The effects of these downtrends were on display in the year-end earnings posted by alcohol sellers this month.

The second-largest alcohol retailer by sales, supermarket giant Coles,, said its liquor store profit fell 21%, largely due to a decline in discretionary spending, while the biggest wine producer Treasury Wine also reported a 7% drop in its mid-range unit’s profit, partly due to “soft consumption trends” in Australia and Britain.

Endeavour, the biggest liquor store and pub owner by sales, bucked the trend with a meagre 1.8% increase in pre-tax profit, but was downgraded by analysts after it said retail sales rose just 0.6% in the first six weeks of the 2024/5 financial year.

Tom Kierath, an analyst at investment bank Barrenjoey, said that before the pandemic, alcohol companies benefited by marketing more expensive products, and then during some of the world’s longest lockdowns, the same firms saw a surge in people stocking up their cellars.

But as inflation soared after the pandemic, two years of soaring bills for housing, energy and petrol have left drinkers looking to spend less, he added.

“People are looking to save money now, and in a bunch of consumer categories people are downgrading,” he said. “Alcoholic drinks is no different.”
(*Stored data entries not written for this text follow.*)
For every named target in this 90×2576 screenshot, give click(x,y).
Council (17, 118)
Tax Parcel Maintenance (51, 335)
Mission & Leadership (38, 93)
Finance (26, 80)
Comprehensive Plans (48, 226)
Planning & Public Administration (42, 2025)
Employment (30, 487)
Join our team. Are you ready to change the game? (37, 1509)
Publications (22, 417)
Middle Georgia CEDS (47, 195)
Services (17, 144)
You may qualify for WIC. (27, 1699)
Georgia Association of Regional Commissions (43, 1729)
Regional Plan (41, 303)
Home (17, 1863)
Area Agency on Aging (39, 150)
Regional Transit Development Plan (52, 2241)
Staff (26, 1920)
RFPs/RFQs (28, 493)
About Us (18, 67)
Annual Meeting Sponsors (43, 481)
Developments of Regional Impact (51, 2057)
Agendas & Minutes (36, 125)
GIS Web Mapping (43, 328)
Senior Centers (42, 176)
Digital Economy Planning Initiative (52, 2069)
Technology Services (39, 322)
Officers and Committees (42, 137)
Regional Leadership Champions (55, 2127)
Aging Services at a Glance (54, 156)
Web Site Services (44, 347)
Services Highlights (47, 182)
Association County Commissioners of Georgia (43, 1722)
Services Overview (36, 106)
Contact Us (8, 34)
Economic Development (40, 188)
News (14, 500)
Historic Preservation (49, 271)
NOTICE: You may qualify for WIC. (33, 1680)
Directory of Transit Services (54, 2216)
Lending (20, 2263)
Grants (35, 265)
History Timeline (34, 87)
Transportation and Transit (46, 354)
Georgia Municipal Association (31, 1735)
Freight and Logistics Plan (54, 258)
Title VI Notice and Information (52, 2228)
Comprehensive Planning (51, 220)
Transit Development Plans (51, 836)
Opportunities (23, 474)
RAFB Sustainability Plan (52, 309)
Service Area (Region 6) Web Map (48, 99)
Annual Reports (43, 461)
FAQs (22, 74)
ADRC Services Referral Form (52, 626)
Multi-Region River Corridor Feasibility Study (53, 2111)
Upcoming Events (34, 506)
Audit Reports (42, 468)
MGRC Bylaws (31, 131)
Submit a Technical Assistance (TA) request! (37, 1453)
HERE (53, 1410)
Australia’s biggest brewer by volume Asahi, maker of beer fridge staples including Victoria Bitter and Carlton Draught, said in a half-year update its operating profit in Australia and New Zealand fell 11.7% and cut its full-year profit forecast for the region to 1.7% growth from 9% growth.

HEALTHIER, CHEAPER

While alcohol remains infused in the social life and identity of Australians, researchers say they expect the abstinence trend to grow over the next few years.
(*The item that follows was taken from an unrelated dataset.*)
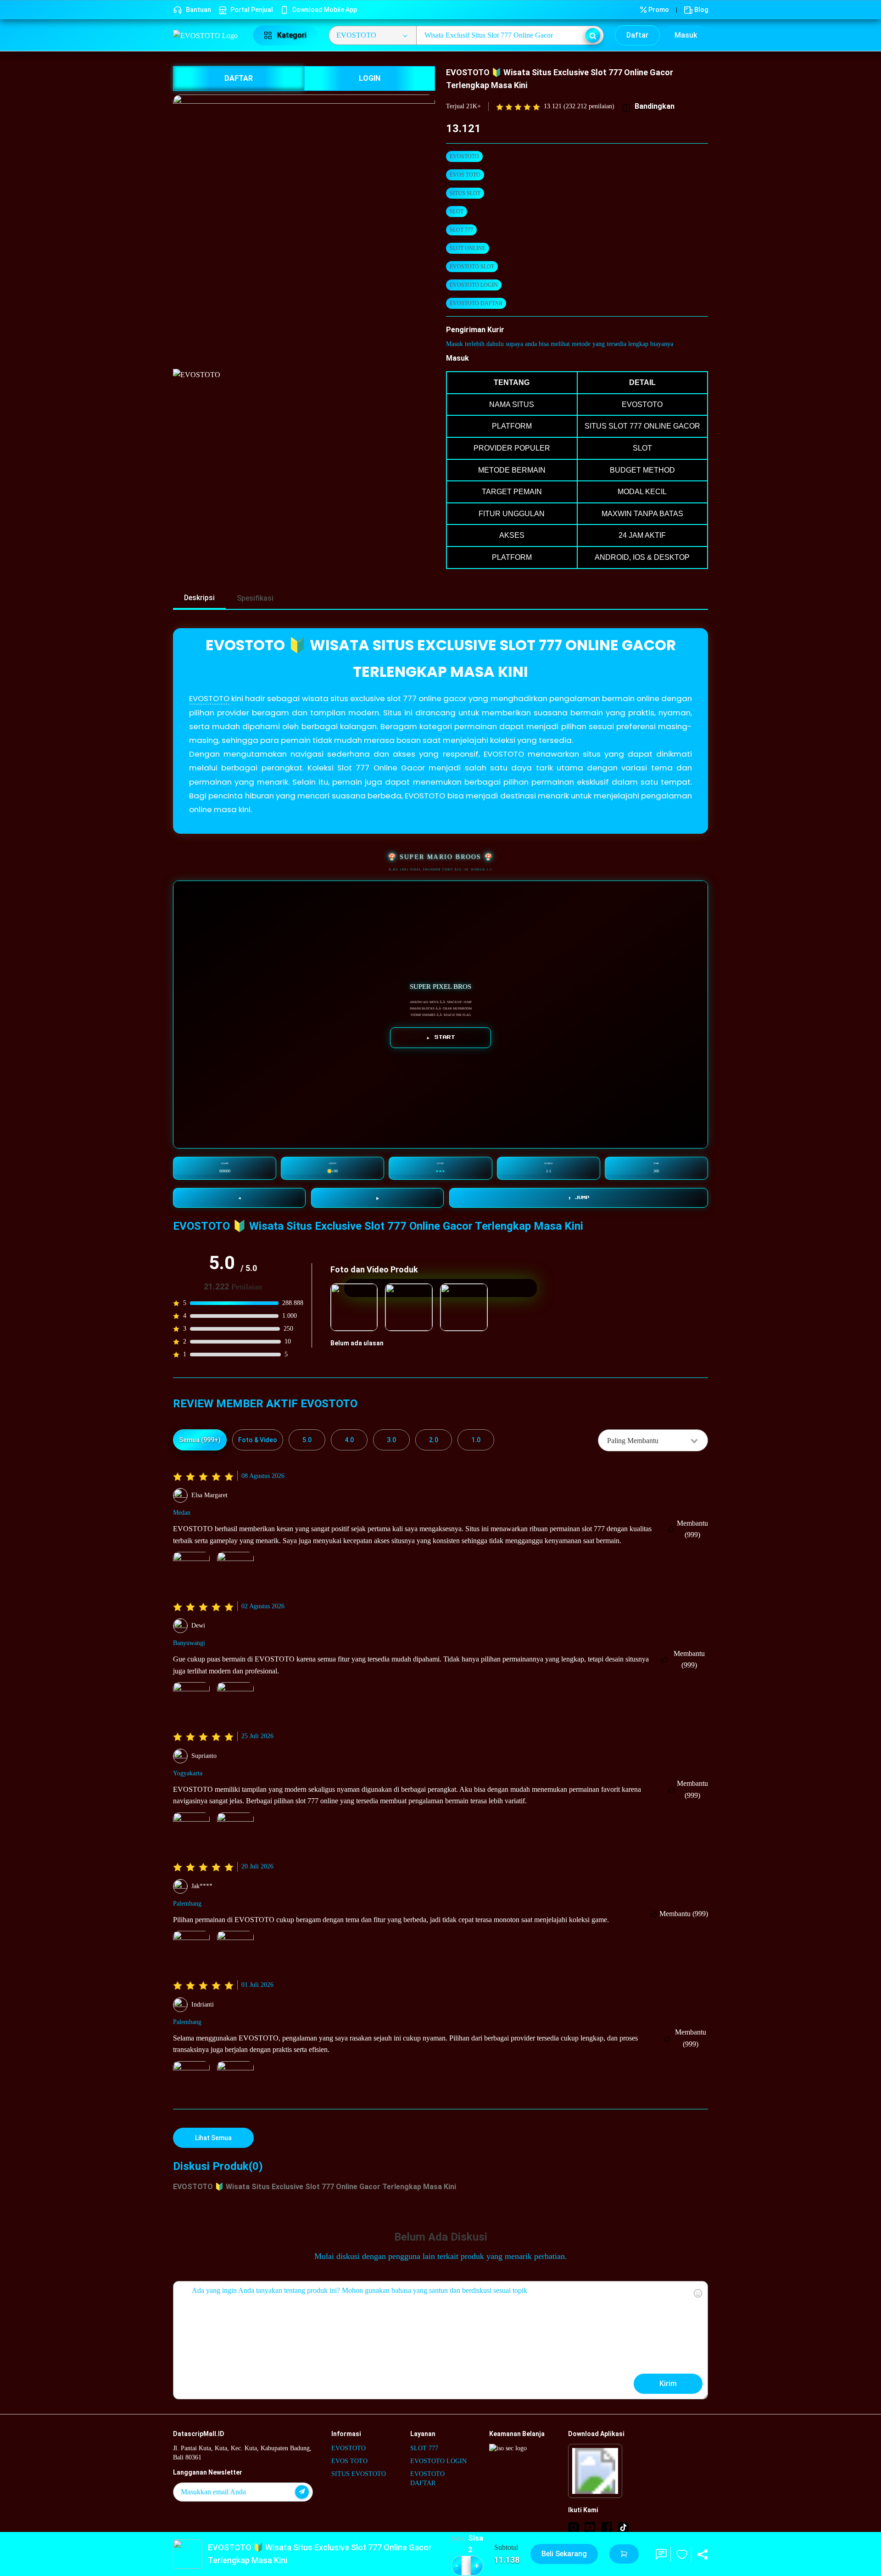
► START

The Australian alcohol market shrank 3% from 2022 to 2023, the most among major markets such as China, the United States and Britain, according to data shared by industry researcher IWSR which forecasts the Australian market to grow just 1% a year, on average, until 2028.

Cost is certainly a factor, said IWSR research director for Asia Pacific Sarah Campbell.

The government levies inflation-indexed tax hikes on alcohol producers twice a year, and this, along with rising costs of labour and ingredients, among other things, means companies are no longer in a position to absorb these increases so pass them on to the consumer, she said.

“Australian drinkers remain in down-trading mode,” Campbell added.

Health concerns, which became more heightened after COVID, are also driving more people away from drink.

Data shared by the Australian Institute of Health and Welfare, a government body, showed that while the number of people who drink frequently has declined slightly, those who don’t drink at all jumped to 23.1% of the population in 2023 from 16.4% in 2001.

Michael Livingston, an alcohol policy researcher at Curtin University, said the jump in abstinence began a decade ago with teenagers who were consumed with “stress about the state of the world and their lives”.

“That generation is now ageing into the peak drinking years,” he said.

Alcohol producers and retailers had fought against this trend by targeting their marketing to various groups of drinkers but “there’s not many avenues open to them at this point to maintain profitability at the level they were”, Livingston added.

Melbourne blogger Natalie Battaglia, who started posting non-alcoholic drinks recipes on Instagram account The Mindful Mocktail in 2020, said her followers jumped from 120,000 to 586,000 in the past 18 months due to interest in becoming “sober curious”. About one-third of her followers are aged 18 to 25.

“This growing focus on health and wellness, alongside the financial pressures from the cost of living crisis, suggest that demand may not return to pre-downturn levels,” she said.